A procura cada vez maior por parte dos turistas de oportunidades de observação de cetáceos no mar, levaram a que os operadores das embarcações marítimo-turísticas (realizam tradicionalmente passeios na costa para observação do litoral) e de pesca desportiva, iniciassem de forma oportunística ou organizada a observação de cetáceos no Arquipélago da Madeira, sobretudo na Ilha da Madeira. A inexistência de quaisquer dados relativamente ao número de embarcações a operar, ao número de turistas envolvidos e à frequência das viagens realizadas para “whale-watching” e “dolphin-watching”, impossibilitam-nos de determinar a dimensão desta actividade.
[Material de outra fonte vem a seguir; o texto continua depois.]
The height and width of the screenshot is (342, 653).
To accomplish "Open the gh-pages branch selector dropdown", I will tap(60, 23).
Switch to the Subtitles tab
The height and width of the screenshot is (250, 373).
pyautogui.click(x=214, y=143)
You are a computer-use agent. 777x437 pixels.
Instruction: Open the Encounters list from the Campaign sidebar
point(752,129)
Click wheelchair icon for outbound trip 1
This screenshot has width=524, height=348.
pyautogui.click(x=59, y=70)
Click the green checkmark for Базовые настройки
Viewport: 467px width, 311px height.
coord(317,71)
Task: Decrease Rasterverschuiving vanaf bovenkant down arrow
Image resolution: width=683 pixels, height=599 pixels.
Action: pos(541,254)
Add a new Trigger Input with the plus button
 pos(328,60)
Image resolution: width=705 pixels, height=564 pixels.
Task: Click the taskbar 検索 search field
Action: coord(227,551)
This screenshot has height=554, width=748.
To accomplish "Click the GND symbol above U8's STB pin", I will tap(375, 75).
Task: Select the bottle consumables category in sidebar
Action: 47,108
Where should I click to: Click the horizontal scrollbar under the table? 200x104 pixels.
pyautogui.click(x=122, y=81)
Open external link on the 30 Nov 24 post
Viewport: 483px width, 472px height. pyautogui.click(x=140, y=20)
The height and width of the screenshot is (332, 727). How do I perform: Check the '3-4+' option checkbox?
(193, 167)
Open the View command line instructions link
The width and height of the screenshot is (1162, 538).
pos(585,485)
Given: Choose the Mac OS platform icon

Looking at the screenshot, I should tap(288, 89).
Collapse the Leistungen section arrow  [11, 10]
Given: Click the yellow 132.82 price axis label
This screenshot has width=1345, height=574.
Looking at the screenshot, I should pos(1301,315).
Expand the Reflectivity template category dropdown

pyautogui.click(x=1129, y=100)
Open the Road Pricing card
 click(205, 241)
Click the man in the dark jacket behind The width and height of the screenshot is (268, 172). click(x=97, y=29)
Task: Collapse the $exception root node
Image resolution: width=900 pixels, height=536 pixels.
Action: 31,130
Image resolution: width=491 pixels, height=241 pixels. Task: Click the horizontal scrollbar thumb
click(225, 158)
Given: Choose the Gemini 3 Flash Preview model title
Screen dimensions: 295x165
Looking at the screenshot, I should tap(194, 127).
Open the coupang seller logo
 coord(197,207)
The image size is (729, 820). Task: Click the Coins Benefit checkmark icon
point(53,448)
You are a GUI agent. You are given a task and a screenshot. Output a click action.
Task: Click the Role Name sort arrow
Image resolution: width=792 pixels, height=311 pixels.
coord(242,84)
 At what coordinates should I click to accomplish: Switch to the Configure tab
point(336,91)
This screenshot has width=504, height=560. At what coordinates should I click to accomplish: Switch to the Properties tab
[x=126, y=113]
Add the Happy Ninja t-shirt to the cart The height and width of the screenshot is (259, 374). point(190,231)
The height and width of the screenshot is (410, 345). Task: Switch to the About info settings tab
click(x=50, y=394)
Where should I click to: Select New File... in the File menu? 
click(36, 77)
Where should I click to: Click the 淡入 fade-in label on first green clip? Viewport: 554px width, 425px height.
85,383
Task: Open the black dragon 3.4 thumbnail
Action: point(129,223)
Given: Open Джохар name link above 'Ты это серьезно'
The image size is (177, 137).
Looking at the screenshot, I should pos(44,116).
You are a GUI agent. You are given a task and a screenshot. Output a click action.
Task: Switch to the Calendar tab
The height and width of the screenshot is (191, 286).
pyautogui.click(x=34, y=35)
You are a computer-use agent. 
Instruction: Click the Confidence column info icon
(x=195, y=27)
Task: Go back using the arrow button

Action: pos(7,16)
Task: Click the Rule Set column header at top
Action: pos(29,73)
Contudo a observação cada vez mais frequente de embarcações marítimo-turísticas ou de pesca desportiva nas imediações de cetáceos, indicam-nos que a actividade está a crescer acentuadamente.

O mais preocupante é o comportamento da maioria dessas embarcações nas imediações dos cetáceos, nomeadamente, de Tursiops truncatus dividindo os grupos, circulando-os, forçando-os a constantes reorientações da sua trajectoria, causando grande perturbações nesses grupos de animais. Por vezes, mais do que uma embarcação é vista junto de um grupo, apresentando o mesmo comportamento perturbador. Esta pressão pode ter a curto prazo consequências negativas causando perturbações nas actividades de alimentação, reprodução, socialização e repouso. A longo prazo poderão ser observadas alterações na distribuição, aumento da mortalidade e redução da natalidade, nomeadamente devido a separação provocada na associação forte entre a fêmea e a cria com consequência graves na demografia populacional e portanto na conservação da espécie. Nos últimos anos, nomeadamente em 1996 e 1998, assistiu-se a um aumento no número de arrojamentos de diversas espécies, nomeadamente Tursiops truncatus, Delphinus delphis e Stenella frontalis, com sinais de interacções com o homem, nomeadamente, feridas na boca, cabos amarrados aos animais e ingestão de plásticos.